■ Task to complete
Render the rows below as a Markdown table with two columns, Line and Text: number each line in Line and put the line itself in Text, skipping any blank lines. Leave the pictures out of the table.
──────── Exercise input
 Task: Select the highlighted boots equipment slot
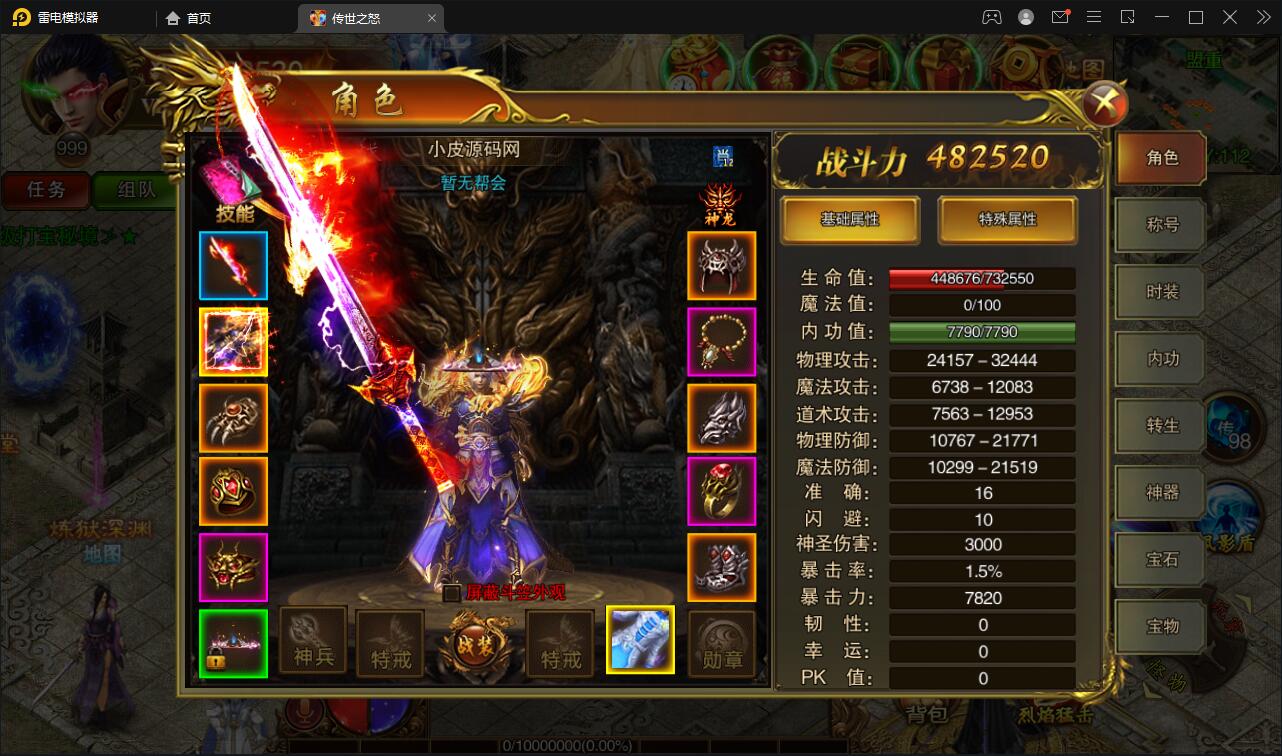click(640, 640)
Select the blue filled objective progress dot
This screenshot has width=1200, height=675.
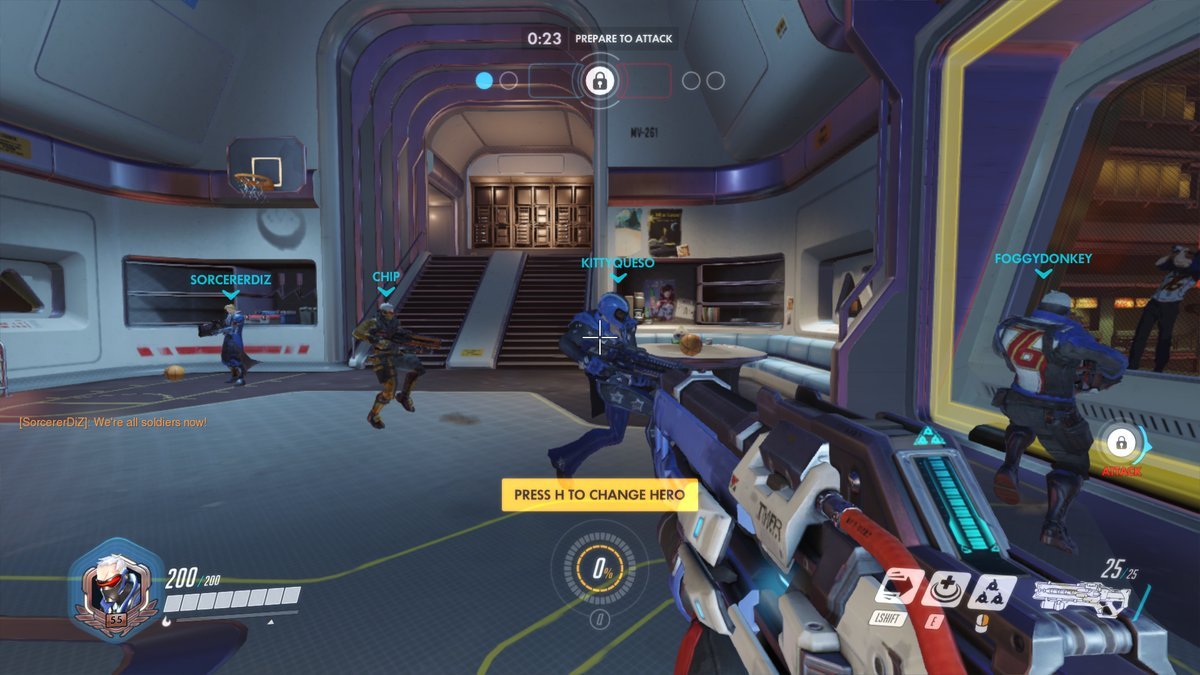[x=484, y=80]
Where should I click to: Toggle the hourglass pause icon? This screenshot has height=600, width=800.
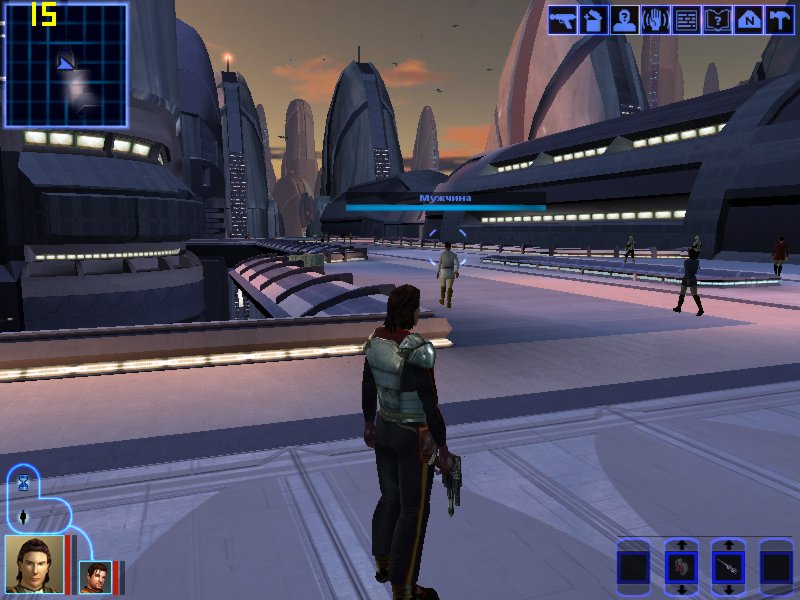(x=23, y=483)
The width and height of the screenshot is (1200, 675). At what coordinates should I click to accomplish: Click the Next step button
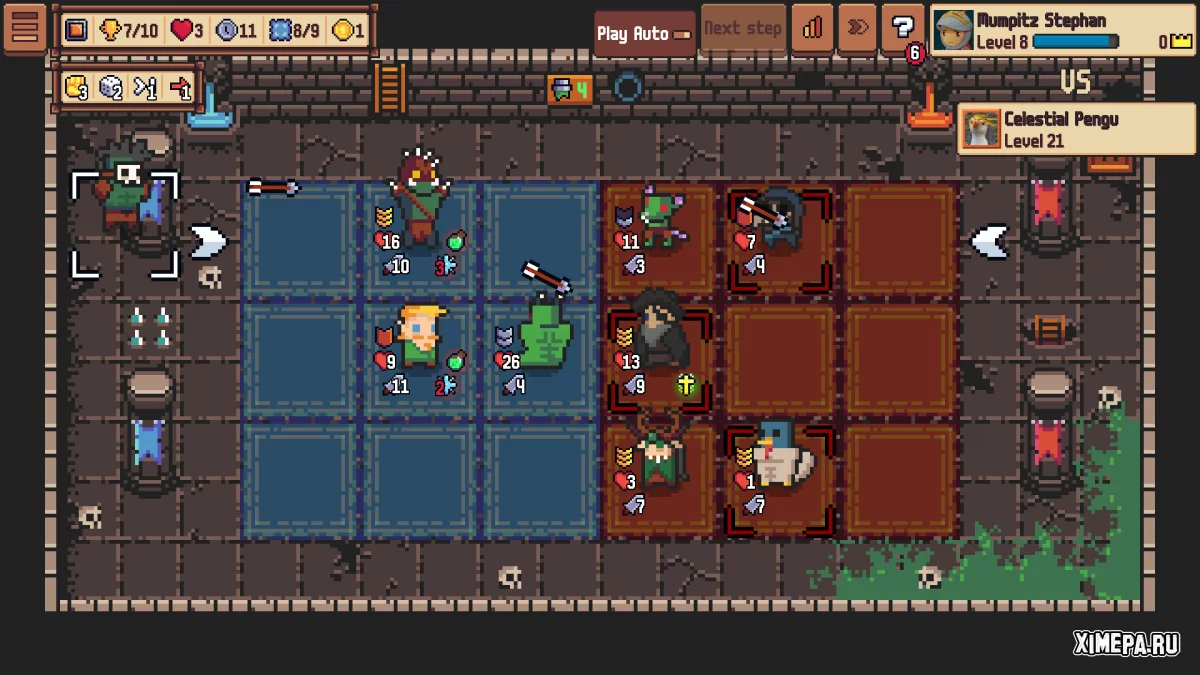[x=742, y=29]
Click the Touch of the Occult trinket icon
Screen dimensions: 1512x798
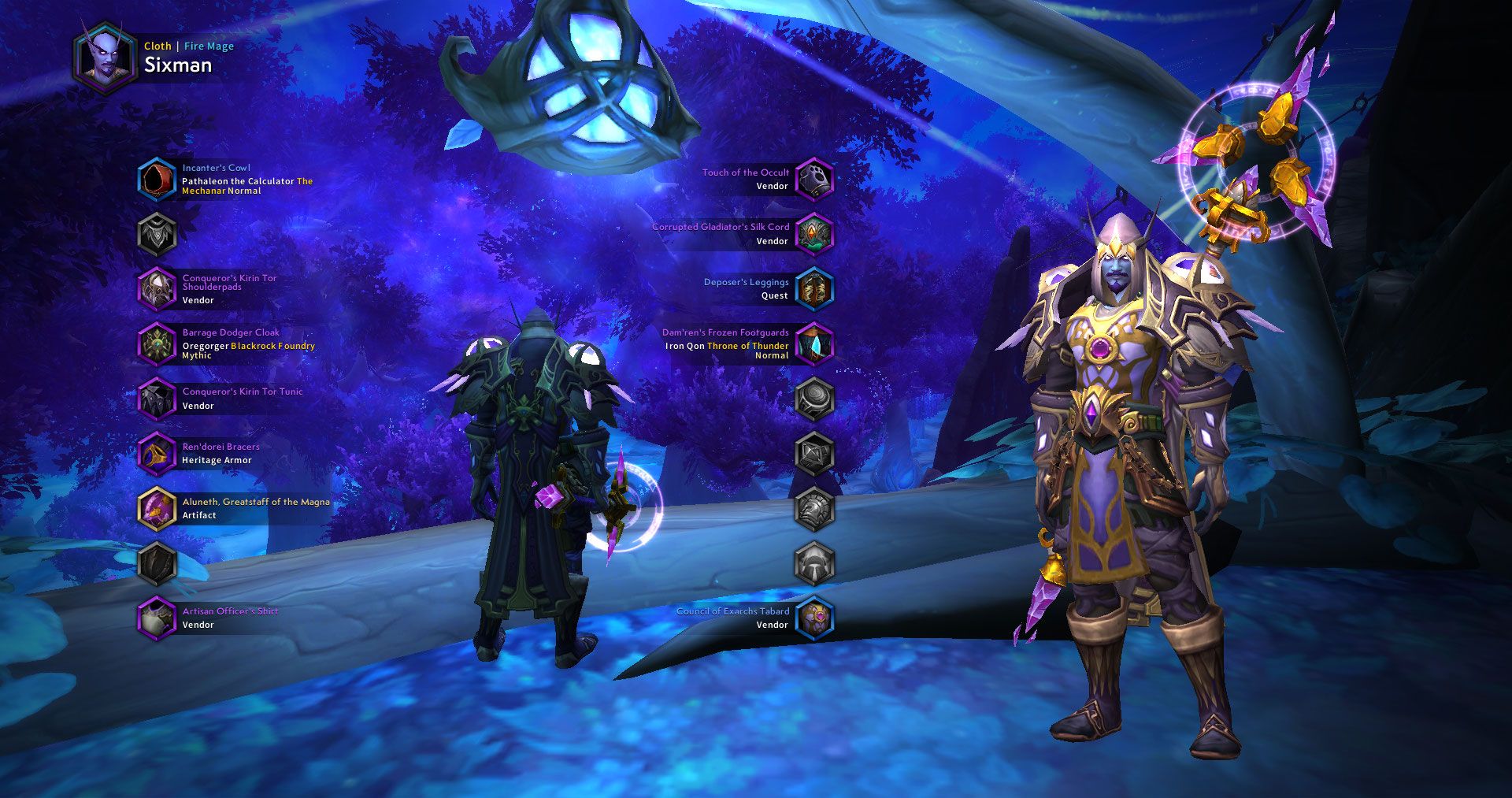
────────────────
■ Finished answer
| Line | Text |
|---|---|
| 1 |  Task: Select the highlighted boots equipment slot |
| 2 | click(640, 640) |
| 3 | Select the blue filled objective progress dot |
| 4 | This screenshot has width=1200, height=675. |
| 5 | [x=484, y=80] |
| 6 | Where should I click to: Toggle the hourglass pause icon? This screenshot has height=600, width=800. |
| 7 | (x=23, y=483) |
| 8 | The width and height of the screenshot is (1200, 675). At what coordinates should I click to accomplish: Click the Next step button |
| 9 | [x=742, y=29] |
| 10 | Click the Touch of the Occult trinket icon |
| 11 | Screen dimensions: 1512x798 |